This tutorial built off of https://towardsdatascience.com/nlp-sentiment-analysis-for-beginners-e7897f976897.

![image.png](attachment:image.png)
Image source: https://www.marketmotive.com/blog/discipline-specific/social-media/sentiment-analysis-article

## Goal: To compare various algorithms in predicting sentiment of online reviews.

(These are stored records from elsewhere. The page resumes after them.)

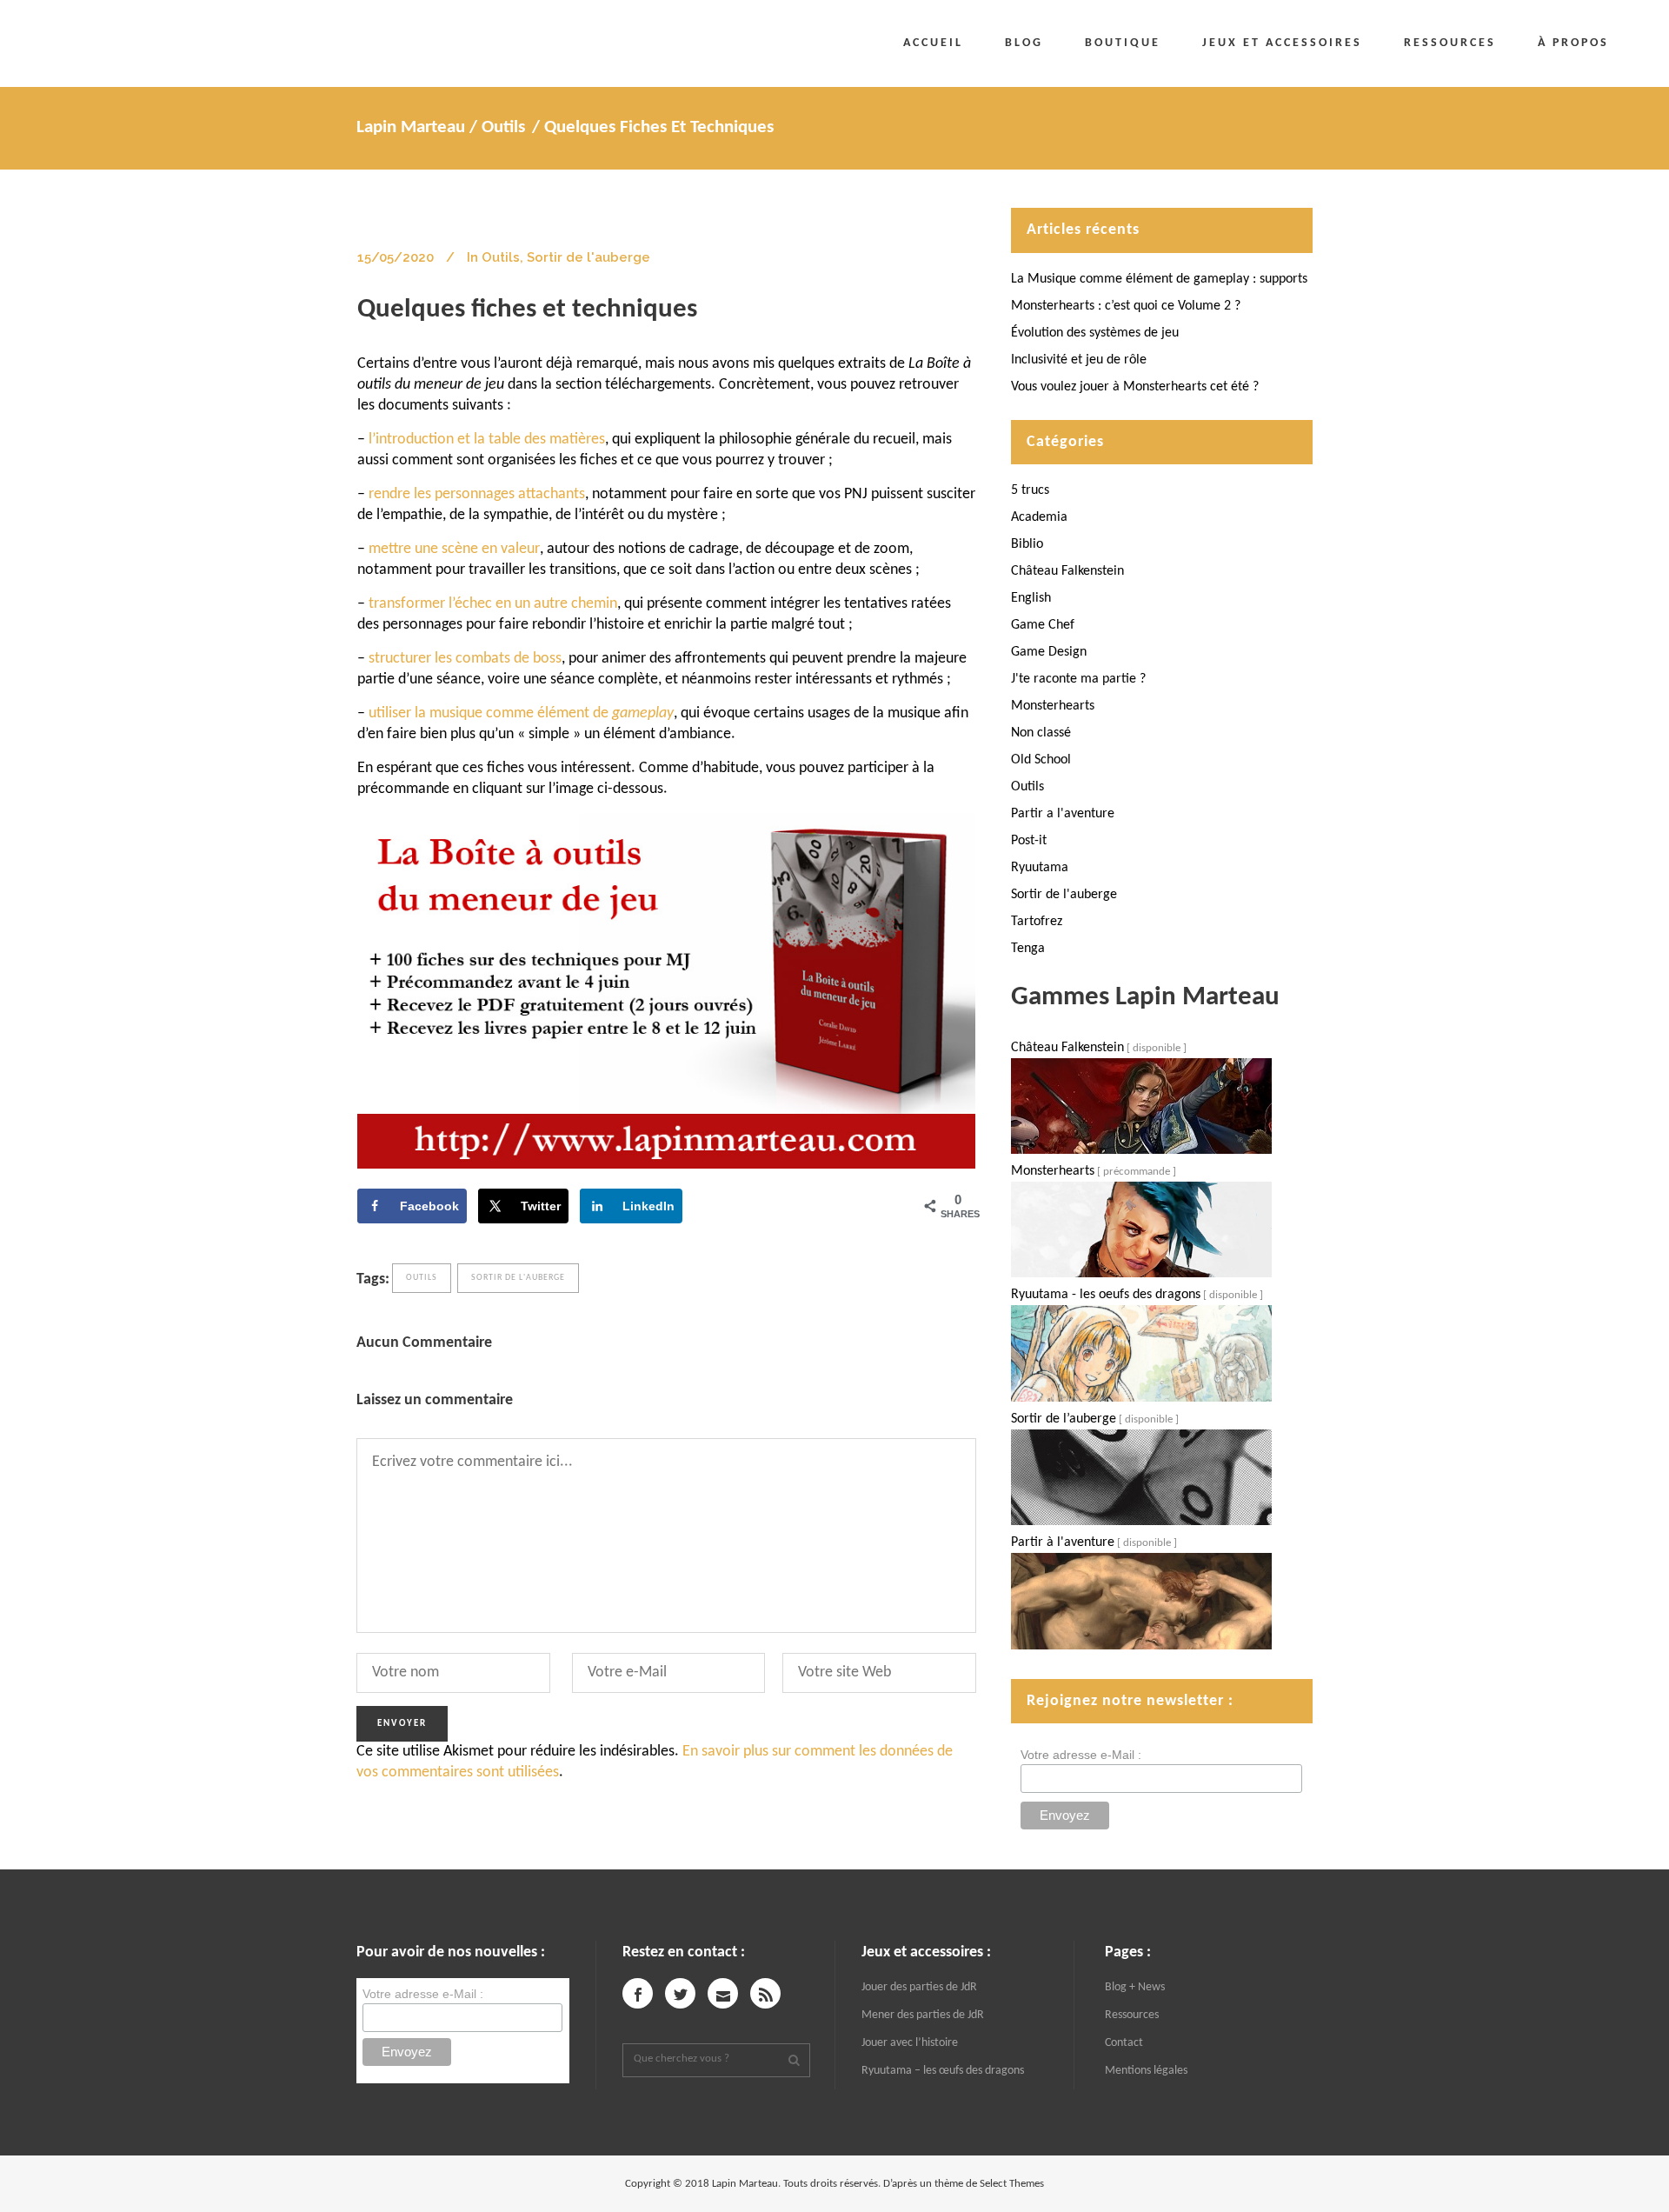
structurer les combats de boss (465, 658)
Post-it (1029, 841)
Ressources (1132, 2015)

Here, we are using a sentiment data set that consists of 3000 sentences coming from reviews on imdb.com, amazon.com, and yelp.com. Each sentence is labeled according to whether it comes from a positive review (labelled as 1) or negative review (labelled as 0).

In [7]:
#!pip install nltk
#!nltk.download('stopwords')
#!pip install keras
#!pip install tensorflow
%matplotlib inline
import string
import numpy as np
import matplotlib
import matplotlib.pyplot as plt
matplotlib.rc('xtick', labelsize=14) 
matplotlib.rc('ytick', labelsize=14)

Take a look at the first 10 reviews.

In [8]:
with open("sentiment_labelled_sentences/full_set.txt") as f:
    content = f.readlines()
content[0:10]

['So there is no way for me to plug it in here in the US unless I go by a converter.\t0\n',
 'Good case, Excellent value.\t1\n',
 'Great for the jawbone.\t1\n',
 'Tied to charger for conversations lasting more than 45 minutes.MAJOR PROBLEMS!!\t0\n',
 'The mic is great.\t1\n',
 'I have to jiggle the plug to get it to line up right to get decent volume.\t0\n',
 'If you have several dozen or several hundred contacts, then imagine the fun of sending each of them one by one.\t0\n',
 'If you are Razr owner...you must have this!\t1\n',
 'Needless to say, I wasted my money.\t0\n',
 'What a waste of money and time!.\t0\n']

Let's first remove leading and trailing white space, then separate the sentences from the labels using list comprehensions.

In [9]:
content = [x.strip() for x in content]
sentences = [x.split("\t")[0] for x in content]
labels = [x.split("\t")[1] for x in content]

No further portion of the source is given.